Ha scoperto il meccanismo dell’autofagia, che permette alle nostre cellule di rinnovarsi continuamente smaltendo e riciclando le parti inutili. Per questo, il biologo cellulare Yoshinori Ohsumi ha ricevuto il Nobel per la Medicina 2016. Scelto tra 273 scienziati candidati quest’anno, Ohsumi riceverà a Stoccolma un premio in denaro di 830mila euro e una medaglia d’oro. Martedì saranno nominati i vincitori per la fisica, mercoledì quelli per la chimica.

CHI È YOSHINORI OHSUMI

Nato nel 1945 in Giappone, a Fukuoka, dopo aver conseguito un dottorato di ricerca presso l’Università di Tokyo nel 1974, ha trascorso tre anni negli Stati Uniti, nella Rockefeller University di New York, per poi tornare nell’Università di Tokyo, e istituire nel 1988 il suo gruppo di ricerca. Dal 2009 è professore presso il Tokyo Institute of Technology.

Attività proposte:
**1)** Secondo il testo sul Nobel a Ohsumi, per quale motivo Yoshinori Ohsumi ha ricevuto il Nobel per la Medicina 2016? Rispondi in una o due frasi.
**2)** Trascrivi fedelmente un passo del testo sul Nobel a Ohsumi. Inizia dalle parole "Nato nel 1945" e fermati dopo "Institute of Technology.".
**3)** In base al testo sul Nobel a Ohsumi, in che anno Ohsumi ha istituito il suo gruppo di ricerca all'Università di Tokyo?

Dati esercizio:
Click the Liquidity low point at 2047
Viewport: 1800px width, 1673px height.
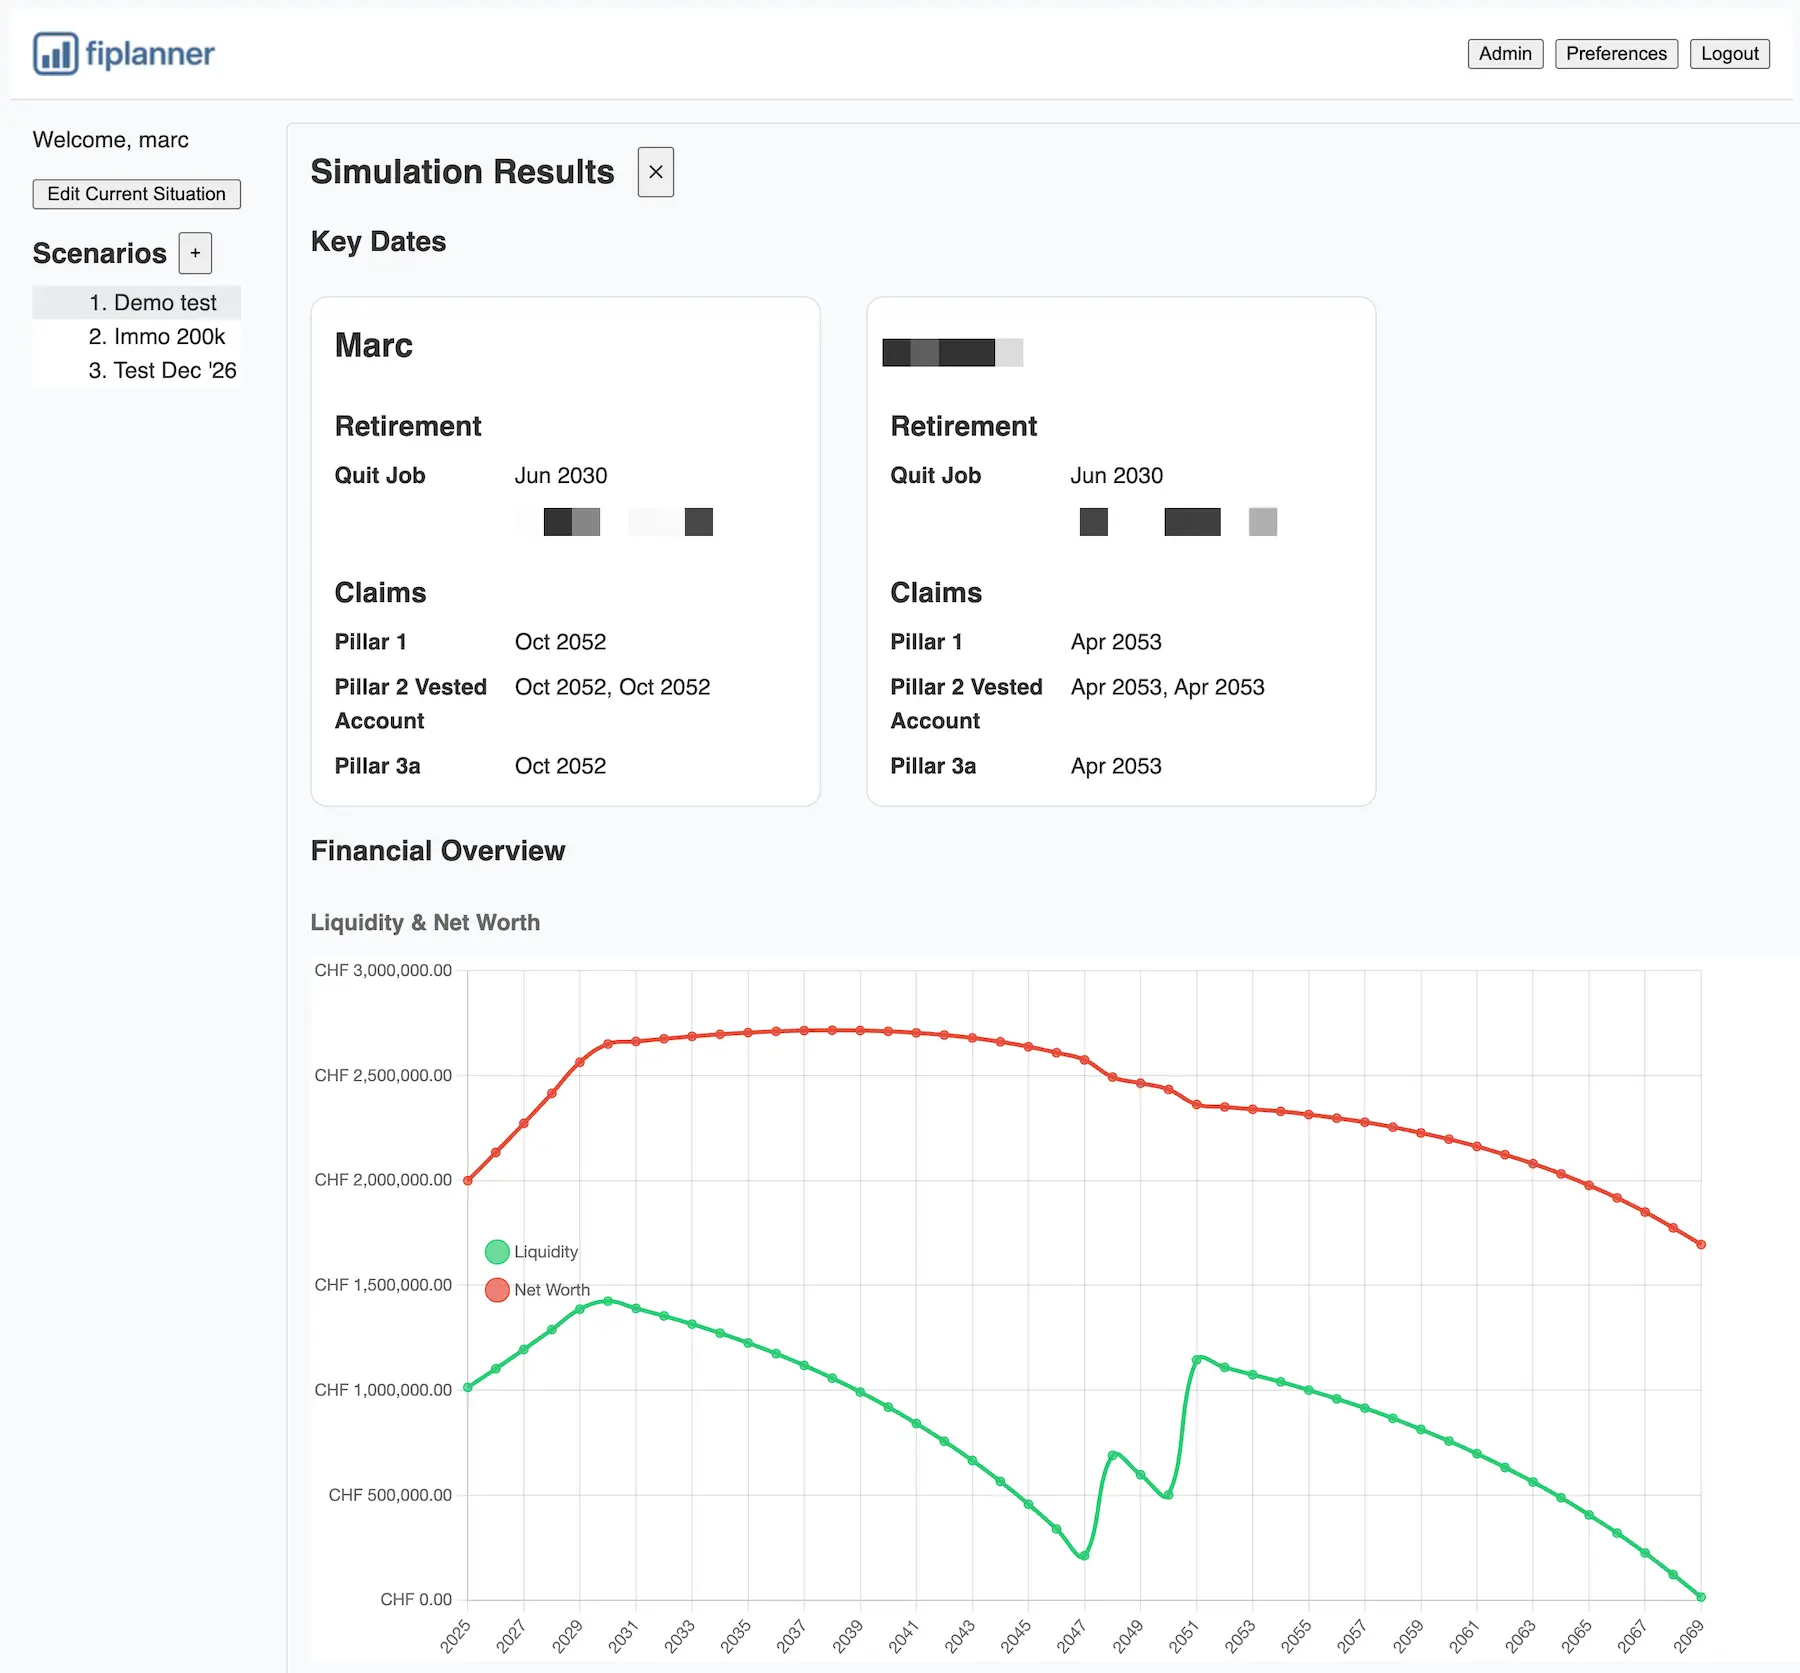[1084, 1556]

Soluzioni:
**1)** Ohsumi ha ricevuto il premio perché ha scoperto il meccanismo dell'autofagia. Questo meccanismo permette alle cellule di rinnovarsi continuamente smaltendo e riciclando le parti inutili.

**2)**
Nato nel 1945 in Giappone, a Fukuoka, dopo aver conseguito un dottorato di ricerca presso l’Università di Tokyo nel 1974, ha trascorso tre anni negli Stati Uniti, nella Rockefeller University di New York, per poi tornare nell’Università di Tokyo, e istituire nel 1988 il suo gruppo di ricerca. Dal 2009 è professore presso il Tokyo Institute of Technology.

**3)** Nel 1988.